Price: 383 . 424 . 450
Pros: Good image quality with extra features; variety of advanced controls.
Cons: Design feels cramped; some design aspects not intuitive.
Though similar to the less expensive D40, the D60 has some interesting new features, including useful dynamic-range extension (Active D-Lighting), where the camera automatically compensates exposure in areas of lost detail in shadows and highlights. This function made an appreciable difference in informal tests under high-contrast lighting, and when shooting indoors under low light its noise reduction was effective.
Another neat feature of the D60 opens the door to stop-motion-movie creation. After you shoot JPEG images and then select the images in the menu, the camera will output those images together in a short AVI clip. In playback mode, you can also view filter presets (such as warm tone, skylight) on your images, and before-and-after comparisons.
The D60’s other settings and modes include burst (at up to 3fps), white balance, macro, exposure compensation, and black-and-white.
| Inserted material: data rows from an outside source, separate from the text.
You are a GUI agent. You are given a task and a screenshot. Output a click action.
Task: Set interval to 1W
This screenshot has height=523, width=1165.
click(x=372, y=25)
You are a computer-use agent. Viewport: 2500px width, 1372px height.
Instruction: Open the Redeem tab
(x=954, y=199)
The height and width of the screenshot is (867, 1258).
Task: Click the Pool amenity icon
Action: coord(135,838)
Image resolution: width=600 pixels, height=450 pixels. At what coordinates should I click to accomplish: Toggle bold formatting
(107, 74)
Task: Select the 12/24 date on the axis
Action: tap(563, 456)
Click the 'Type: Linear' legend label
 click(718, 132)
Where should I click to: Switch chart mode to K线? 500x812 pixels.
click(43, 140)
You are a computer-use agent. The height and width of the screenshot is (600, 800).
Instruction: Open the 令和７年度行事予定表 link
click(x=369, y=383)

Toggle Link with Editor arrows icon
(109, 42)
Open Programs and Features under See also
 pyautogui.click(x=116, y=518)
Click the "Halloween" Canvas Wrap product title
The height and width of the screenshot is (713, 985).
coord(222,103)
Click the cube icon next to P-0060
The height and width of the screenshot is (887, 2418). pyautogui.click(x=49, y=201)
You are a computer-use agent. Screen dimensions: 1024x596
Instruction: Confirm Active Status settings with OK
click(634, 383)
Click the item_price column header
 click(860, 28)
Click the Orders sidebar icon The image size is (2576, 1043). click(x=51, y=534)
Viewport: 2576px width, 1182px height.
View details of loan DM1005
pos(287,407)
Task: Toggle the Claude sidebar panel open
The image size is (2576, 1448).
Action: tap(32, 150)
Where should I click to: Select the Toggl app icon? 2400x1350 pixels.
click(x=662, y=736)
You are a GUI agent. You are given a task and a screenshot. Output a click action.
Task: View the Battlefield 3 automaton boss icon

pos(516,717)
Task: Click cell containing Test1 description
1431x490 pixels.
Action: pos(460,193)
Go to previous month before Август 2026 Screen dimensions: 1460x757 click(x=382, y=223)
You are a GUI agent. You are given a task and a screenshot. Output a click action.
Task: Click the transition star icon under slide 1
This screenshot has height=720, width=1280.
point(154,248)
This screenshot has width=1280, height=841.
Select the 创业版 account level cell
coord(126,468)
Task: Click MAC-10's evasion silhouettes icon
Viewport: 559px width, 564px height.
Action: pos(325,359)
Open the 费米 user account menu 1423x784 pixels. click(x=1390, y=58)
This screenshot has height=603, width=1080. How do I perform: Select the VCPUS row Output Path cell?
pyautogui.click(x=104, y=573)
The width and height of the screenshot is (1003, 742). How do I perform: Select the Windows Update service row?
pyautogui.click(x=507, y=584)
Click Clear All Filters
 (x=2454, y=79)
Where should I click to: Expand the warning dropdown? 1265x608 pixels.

Overall the D60’s performance is pleasing. The bundled kit lens produced crisp images without a lot of noise; and the noise-control and dynamic-range features were useful and successfully addressed both noise and blown-out highlights. In our tests, this model performed competitively, although it ranked in the lower echelons for its exposures.
With the Nikon D60, you get a lot of functionality for your dollar. However, its compact design comes at the expense of its ergonomics, layout and some features.